NFPA 101 (2012 ed) 19.1.1.1.1, 19.3.4.12, 9.7.4.1, 2.1, NFPA 10 (2010 ed) 1.1, 7.2.2
The above was discussed and acknowledged by the maintenance director.
Tag No.: K0374
Based on observations and staff interviews on June 15, 2022 between approximately 0745 and 1645 hours the facility has failed to properly maintain fire/smoke barriers doors within the facility as capable of resisting the passage of smoke. This could result in the products of combustion traveling from one smoke compartment to another which would endanger the patients, staff, and/or visitors within the facility.
The findings include:
Fire Door 14 - does not close and latch
NFPA 101 (2012) 19.3.7, 8.5, 8.5.3, 8.5.4.1
Labels on the fire doors frames in the following locations had been painted over:
Fire Door 6
Fire Door 11
Fire Door 13
Fire Door 14
Fire Door 15
NFPA 101 (2012) 19.3.7, 8.5, 8.5.3, 8.5.6.3
Fire door to Mechanical Room by Doctor's Lounge - penetrations on the exterior of the door.

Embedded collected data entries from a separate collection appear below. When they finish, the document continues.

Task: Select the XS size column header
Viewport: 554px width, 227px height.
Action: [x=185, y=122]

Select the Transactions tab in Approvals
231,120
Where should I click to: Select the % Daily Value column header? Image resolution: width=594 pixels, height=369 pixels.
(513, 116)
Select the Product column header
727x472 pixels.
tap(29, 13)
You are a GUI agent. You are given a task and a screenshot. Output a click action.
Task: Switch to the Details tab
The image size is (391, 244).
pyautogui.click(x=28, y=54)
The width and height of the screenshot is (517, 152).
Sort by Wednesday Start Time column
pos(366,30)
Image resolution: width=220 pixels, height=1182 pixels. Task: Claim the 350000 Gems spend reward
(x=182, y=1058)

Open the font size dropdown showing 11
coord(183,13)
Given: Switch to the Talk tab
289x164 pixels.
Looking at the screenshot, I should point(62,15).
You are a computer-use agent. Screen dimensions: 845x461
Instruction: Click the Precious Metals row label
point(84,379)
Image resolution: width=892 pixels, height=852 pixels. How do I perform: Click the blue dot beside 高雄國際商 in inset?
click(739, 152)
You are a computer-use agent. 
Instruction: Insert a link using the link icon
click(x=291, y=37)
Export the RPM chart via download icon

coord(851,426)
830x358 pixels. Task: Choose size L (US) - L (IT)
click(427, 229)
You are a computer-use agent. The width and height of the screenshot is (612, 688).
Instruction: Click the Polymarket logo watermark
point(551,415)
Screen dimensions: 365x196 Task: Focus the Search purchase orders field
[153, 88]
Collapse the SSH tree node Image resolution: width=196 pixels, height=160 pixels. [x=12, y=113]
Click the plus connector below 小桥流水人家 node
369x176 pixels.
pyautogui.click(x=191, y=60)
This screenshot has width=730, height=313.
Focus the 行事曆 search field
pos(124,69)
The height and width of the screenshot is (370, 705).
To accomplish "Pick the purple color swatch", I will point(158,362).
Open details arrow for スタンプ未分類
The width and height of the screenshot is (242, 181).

NFPA 101 (2012) 19.3.7, 8.5, 8.5.3, 8.5.6.2
Fire Door 7 - penetrations in door frame.
NFPA 101 (2012) 19.3.7, 8.5, 8.5.3, 8.5.6.2
The above was discussed and acknowledged by the maintenance director.
Tag No.: K0511
Based on observations and staff interviews on June 15, 2022 between approximately 0745 and 1645 hours the facility has failed to maintain electric equipment in a safe manner and in accordance with NFPA 70. This could endanger patients, staff, and visitors in the building by risk of fire, electrocution, or other harm.
The findings include:
Electrical panels were blocked in the following locations:
Administration Mechanical Room
Old Electrical Room
Fire Alarm Control Panel/Electrical Room
Electrical Room in Cath Lab
Electrical Room off of X-ray Control Room
OR Department corridor
NFPA 101 19.1.1.1.1, 19.5.1.1, 9.1.2, 2.1, NFPA 70 110.26(A)(2)
The above was discussed and acknowledged by the maintenance director.
Tag No.: K0921
Based on documentation review and staff interviews on June 15, 2022 between approximately 0745 and 1645 hours the facility has failed to provide policies for the testing, repairs, and modifications of patient care related electrical equipment as required. This could result in the failure of the patient care related electrical equipment to operate properly which would endanger the patients, staff, and/or visitors within the facility.
The findings include:
The facility was unable to provide documentation of qualifications and continued training for facility personnel performing testing and maintenance on patient care related electrical equipment.
NFPA 99 1.1.1, 10.5.8.1.1
The above was discussed and acknowledged by the maintenance director.
Tag No.: K0931
Based on documentation review and staff interviews on June 15, 2022 between approximately 0745 and 1645 hours the facility failed to maintain their hyperbaric chambers and surrounding fire areas in accordance with the referenced NFPAs. The increased pressure and oxygen of these areas could lead to an increased risk of fire endangering patients and staff within the chamber and fire area.
The findings include:
The emergency procedures specific to the hyperbaric facility for fire in the chamber and/or fire in the chamber room are incomplete, having blanks for contact numbers.
NFPA 99 (2012) 14.3.1.4.4
The above was discussed and acknowledged by the facility staff.